▶ _MATERIAL SHOWN_:
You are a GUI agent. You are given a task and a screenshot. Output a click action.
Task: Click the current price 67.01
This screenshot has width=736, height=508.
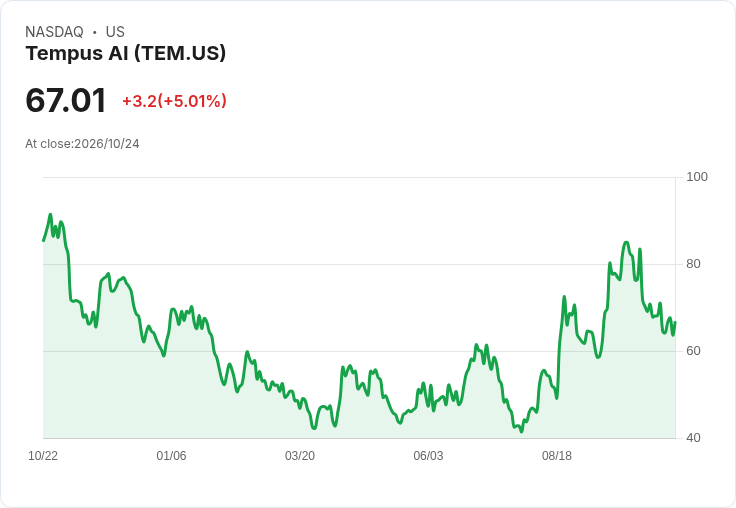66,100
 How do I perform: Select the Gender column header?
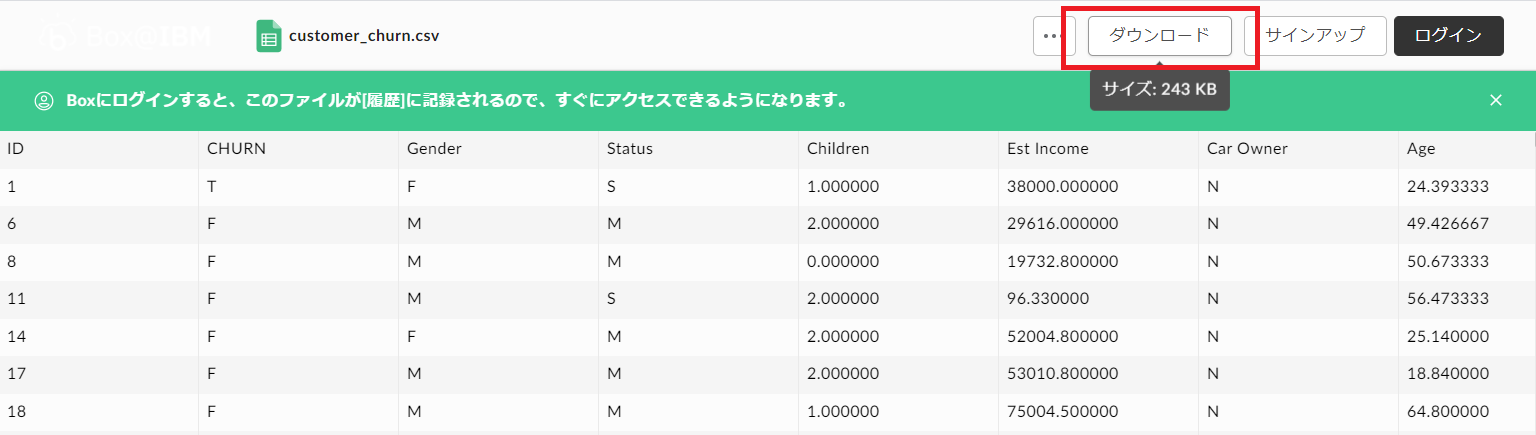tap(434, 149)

---

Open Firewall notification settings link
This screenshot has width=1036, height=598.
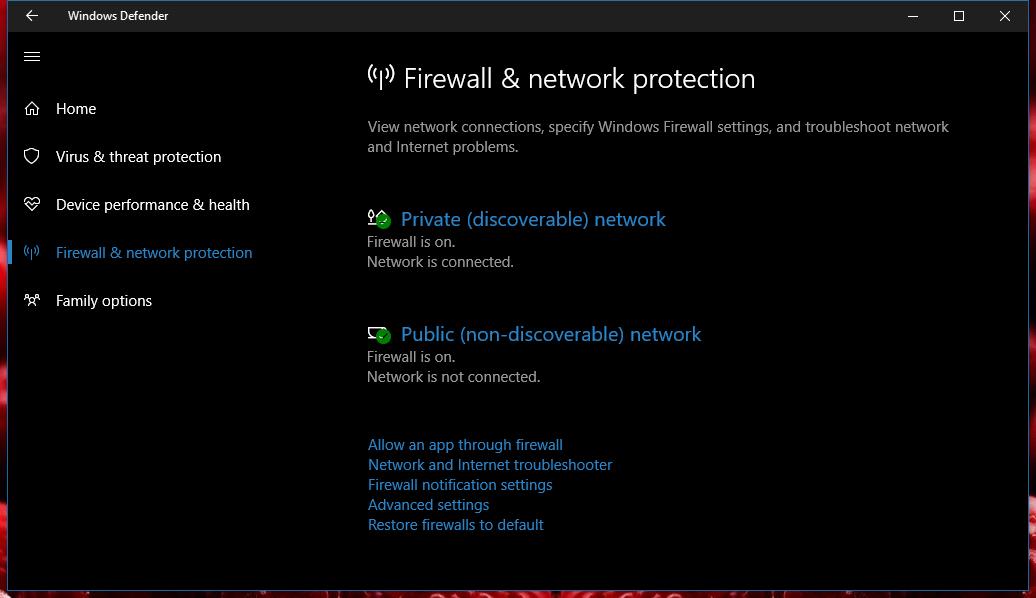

▶ _TASK TO COMPLETE_: Above are the records; print exactly the lines from the line with "Open Firewall notification settings link" to the line with "This screenshot has width=1036, height=598.", including both, and nothing else.

▶ _ANSWER TO THE EXERCISE_:
Open Firewall notification settings link
This screenshot has width=1036, height=598.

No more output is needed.